Kansas transferred virtually all of the 380,000 people on Medicaid into KanCare in January. It contracts with three companies: Amerigroup, UnitedHealthcare Community Plan and Sunflower State Health Plan, a subsidiary of Centene. The companies provide medical, pharmaceutical and mental health care to KanCare members, including the developmentally disabled.

Although the frail elderly, physically disabled and mentally ill receive long-term services through KanCare, the developmentally disabled were given a one-year grace period for 2013 by the Legislature, following bitter protests by parents, advocates and providers.

Shawn Sullivan, secretary of the Kansas Department for Aging and Disability Services, said in an interview that clients will be able to keep their case managers and that reimbursements won’t be cut for agencies that provide care. The major difference, he said, is that the insurance firms will hire care coordinators who will work with case managers and providers.

Jean Rumbaugh, president of Sunflower State Health Plan, said: “We want to provide solutions to states and have a holistic approach to this population. It is a new opportunity and one that I think Centene is very interested in.”
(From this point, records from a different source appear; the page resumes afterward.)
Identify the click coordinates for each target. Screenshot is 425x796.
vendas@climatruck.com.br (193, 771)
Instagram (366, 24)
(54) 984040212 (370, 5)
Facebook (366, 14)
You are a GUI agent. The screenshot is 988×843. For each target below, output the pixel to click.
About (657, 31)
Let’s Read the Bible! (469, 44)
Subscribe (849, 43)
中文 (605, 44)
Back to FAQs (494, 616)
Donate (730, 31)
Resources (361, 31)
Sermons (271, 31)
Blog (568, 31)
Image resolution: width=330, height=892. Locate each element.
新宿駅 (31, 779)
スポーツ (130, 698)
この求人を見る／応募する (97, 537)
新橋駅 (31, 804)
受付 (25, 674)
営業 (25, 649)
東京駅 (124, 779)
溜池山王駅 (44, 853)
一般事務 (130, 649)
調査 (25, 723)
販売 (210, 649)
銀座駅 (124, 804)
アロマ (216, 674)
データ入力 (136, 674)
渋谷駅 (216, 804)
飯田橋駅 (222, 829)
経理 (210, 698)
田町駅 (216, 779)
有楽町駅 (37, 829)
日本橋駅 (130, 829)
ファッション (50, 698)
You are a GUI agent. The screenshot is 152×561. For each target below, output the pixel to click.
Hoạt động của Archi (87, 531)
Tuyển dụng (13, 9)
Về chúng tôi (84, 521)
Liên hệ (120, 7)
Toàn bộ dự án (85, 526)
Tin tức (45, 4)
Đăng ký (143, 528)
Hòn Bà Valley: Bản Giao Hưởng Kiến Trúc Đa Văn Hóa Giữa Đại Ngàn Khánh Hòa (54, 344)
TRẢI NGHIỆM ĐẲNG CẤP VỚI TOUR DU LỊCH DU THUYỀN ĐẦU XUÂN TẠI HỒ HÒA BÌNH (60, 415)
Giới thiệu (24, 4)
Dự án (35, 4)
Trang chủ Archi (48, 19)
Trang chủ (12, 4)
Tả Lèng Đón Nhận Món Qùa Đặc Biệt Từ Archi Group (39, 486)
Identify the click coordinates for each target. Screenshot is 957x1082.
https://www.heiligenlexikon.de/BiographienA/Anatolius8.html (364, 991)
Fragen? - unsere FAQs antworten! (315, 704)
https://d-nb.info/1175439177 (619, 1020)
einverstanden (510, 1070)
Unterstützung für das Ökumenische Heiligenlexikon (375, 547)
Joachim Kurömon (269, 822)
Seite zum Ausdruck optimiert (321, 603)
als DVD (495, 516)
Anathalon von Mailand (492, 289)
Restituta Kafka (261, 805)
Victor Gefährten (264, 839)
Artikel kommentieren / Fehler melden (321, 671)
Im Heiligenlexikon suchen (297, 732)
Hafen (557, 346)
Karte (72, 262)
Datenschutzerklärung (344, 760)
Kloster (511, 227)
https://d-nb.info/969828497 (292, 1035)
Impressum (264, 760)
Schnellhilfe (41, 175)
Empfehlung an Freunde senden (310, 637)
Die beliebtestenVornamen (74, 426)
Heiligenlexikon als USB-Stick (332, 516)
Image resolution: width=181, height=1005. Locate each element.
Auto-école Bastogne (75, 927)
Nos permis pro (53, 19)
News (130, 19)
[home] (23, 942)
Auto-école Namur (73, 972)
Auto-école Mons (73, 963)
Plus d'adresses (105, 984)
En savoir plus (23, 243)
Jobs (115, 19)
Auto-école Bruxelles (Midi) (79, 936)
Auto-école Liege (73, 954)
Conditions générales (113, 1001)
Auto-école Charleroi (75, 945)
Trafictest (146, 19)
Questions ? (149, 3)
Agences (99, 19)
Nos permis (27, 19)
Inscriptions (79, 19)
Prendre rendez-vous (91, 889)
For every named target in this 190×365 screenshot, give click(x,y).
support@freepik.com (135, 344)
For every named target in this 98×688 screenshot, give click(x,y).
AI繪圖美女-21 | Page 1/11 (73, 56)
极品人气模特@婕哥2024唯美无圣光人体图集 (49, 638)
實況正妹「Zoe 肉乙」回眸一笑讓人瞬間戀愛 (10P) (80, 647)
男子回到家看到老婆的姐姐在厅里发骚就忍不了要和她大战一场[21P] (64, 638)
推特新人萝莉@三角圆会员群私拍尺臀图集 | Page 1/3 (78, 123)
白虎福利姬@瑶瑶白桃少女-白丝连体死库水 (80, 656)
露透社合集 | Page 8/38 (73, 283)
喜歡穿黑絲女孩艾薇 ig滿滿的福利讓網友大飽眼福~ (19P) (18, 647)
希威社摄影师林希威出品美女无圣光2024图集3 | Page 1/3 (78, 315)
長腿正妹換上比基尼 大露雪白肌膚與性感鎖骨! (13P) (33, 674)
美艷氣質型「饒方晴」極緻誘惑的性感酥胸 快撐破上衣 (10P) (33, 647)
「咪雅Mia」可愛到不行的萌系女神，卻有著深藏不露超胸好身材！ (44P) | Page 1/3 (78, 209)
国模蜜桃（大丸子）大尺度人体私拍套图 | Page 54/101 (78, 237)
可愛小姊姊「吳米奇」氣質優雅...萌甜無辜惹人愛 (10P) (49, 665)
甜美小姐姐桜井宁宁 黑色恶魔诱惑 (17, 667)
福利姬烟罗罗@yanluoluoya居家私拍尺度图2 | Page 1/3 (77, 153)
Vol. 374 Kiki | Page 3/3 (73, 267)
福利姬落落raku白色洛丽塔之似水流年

The health plans say that although they may not have much experience with this particular type of program, they have been handling similar services for physically disabled and elderly members. They also have been hiring workers and managers with expertise in developmental disabilities in Kansas.

Sullivan noted the state will maintain a high level of oversight and stringent contractual requirements, such as withholding 3 percent to 5 percent of payments to the plans to ensure that performance requirements are met.

The Carneys worry about their son’s future.

Aldona Carney, 51, said she envisions the house — equipped with cameras to track Neil’s movements and a back-yard swing he loves to ride — as a place for him to live the rest of his life, but fears that could change under KanCare because of the cost.

“We had a system that worked really well,” she said, “so why are they trying to fix something that’s not broken?”